Suffusing this story—until the very end, which sets it all in a darker light—is a great sense of fun. I suspect Pratt had a good time writing this, and it translates into an enjoyable read. It reminded me of his first novel, The Strange Adventures of Rangergirl, which gave me the same impression of Pratt’s delight in his creation. But where The Strange Adventures of Rangergirl brought a new approach to the “stepping from our world into another” motif, “Artifice and Intelligence” doesn’t have quite the same level of original flair. Bits and pieces of it delighted me, but it didn’t add up to as strong a story as the novel.
Normally, I wouldn’t take a comparison between a short story and novel any further, as they are very different creatures. But “Artifice and Intelligence” covers a large storyline in a short time; while The Strange Adventures of Rangergirl is able to develop its plot and characters at a comfortable pace, “Artifice and Intelligence” felt rushed. The plot and characters are sketched out but not filled in. Ultimately, I felt that I had read the bones of something larger rather than a fleshed-out short story. While I enjoyed it, I was left wanting a longer, better rendition of the tale.
In “The Girl From Another World”, Leah Bobet takes the motif of the girl mysteriously transplanted from one world to another and views it in such a sensitive, beautiful manner that it becomes something altogether different to any other telling I’ve encountered. The girl from another world is confused, lost, searching for a quest, and the narrator takes her in and looks after her. The girl’s confusion and lack of purpose become a metaphor for the same qualities in the narrator, further emphasized by the almost dreamy cadence of the prose. The ending is perfect. Recommended.
“Little Ambushes” by Joanne Merriam is about an art exchange program in which an alien spends a month in a human house learning human art. Sarah has joined the program, and an alien she dubs Spider comes to her house. Through “little ambushes” of perception, Sarah and the alien enjoy and learn from each other’s company.
Merriam seems to have been aiming for emotional depth, but I couldn’t feel it. Sarah’s life is lacking something. Her relationship with her husband is breaking apart, but none of the strong emotions that this should cause reached the page. Compared to the Bobet story, which resonated with emotion, this is flat. At the end, I didn’t care about what had happened.
The narrator in “Practicing My Sad Face” by Marc Schultz was recently the victim of a terrorist attack in which both his memory and his ability to form new memories were lost. This also stripped him of the ability to understand or feel emotion. He lives in a perpetual present, trying to use his artificial memory, dubbed pMemory, to remember the people he meets. Socially, he is awkward, unable to empathize, to recognize voices, and incapable of understanding why his girlfriend is finding this more than she can handle.

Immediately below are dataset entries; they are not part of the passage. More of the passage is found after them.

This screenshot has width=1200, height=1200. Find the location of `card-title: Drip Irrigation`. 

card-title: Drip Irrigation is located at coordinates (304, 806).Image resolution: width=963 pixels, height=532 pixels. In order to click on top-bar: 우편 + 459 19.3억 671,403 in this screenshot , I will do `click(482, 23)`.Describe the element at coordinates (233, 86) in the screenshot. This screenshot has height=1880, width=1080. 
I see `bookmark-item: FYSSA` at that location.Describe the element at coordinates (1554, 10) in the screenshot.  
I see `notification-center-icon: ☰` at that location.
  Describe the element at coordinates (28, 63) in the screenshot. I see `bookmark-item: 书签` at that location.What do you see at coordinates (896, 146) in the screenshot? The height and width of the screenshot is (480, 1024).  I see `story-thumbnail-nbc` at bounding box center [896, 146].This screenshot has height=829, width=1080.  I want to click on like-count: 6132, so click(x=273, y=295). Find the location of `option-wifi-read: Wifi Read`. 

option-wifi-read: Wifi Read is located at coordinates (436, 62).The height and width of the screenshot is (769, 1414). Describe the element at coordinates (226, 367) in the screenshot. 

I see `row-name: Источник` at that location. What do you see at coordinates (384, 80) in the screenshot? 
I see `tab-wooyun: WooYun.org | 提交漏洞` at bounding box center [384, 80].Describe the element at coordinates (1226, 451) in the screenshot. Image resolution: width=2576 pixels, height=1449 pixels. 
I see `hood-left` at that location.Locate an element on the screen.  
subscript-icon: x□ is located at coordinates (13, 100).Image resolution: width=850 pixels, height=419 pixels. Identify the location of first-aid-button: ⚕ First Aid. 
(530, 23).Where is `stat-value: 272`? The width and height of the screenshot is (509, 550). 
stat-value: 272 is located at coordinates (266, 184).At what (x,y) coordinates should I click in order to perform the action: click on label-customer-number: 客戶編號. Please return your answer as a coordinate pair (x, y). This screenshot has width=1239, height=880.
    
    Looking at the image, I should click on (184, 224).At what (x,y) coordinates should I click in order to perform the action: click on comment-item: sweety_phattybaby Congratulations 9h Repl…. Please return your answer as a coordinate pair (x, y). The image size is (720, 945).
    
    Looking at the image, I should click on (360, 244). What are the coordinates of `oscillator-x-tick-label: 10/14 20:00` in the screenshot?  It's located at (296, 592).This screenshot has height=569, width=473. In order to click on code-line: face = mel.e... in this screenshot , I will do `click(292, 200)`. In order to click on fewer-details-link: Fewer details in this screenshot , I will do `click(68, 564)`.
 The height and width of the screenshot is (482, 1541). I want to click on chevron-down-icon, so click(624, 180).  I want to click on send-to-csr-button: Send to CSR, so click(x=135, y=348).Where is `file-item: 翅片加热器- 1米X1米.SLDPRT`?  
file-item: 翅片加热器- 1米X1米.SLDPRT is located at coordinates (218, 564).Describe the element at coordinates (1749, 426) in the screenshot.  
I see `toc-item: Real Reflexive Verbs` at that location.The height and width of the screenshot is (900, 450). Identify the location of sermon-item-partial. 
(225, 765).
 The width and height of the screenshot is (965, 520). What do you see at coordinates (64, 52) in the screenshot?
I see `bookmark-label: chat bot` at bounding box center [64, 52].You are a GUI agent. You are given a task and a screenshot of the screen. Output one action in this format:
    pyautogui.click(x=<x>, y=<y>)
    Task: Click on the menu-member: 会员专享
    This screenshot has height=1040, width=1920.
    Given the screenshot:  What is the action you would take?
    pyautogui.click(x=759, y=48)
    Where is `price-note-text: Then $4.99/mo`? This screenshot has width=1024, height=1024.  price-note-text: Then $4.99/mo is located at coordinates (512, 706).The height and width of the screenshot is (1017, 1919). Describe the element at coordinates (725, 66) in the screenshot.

The facts of this situation are tragic, yet as with the previous story, I found I didn’t connect enough with the main character to really care about his plight. Perhaps Schultz’s success in conveying Billy’s disassociation with reality and the emotionless state that he lives in has also put a distance between the reader and the emotion of the piece. It is only in the actions and reactions of the other characters, not understood by Billy but clear to the reader, that the emotional impact of his situation is shown. But when these little but important things are marginalized by Billy, so too are they not capable of delivering their full emotional impact to the reader. In the end, I was unmoved.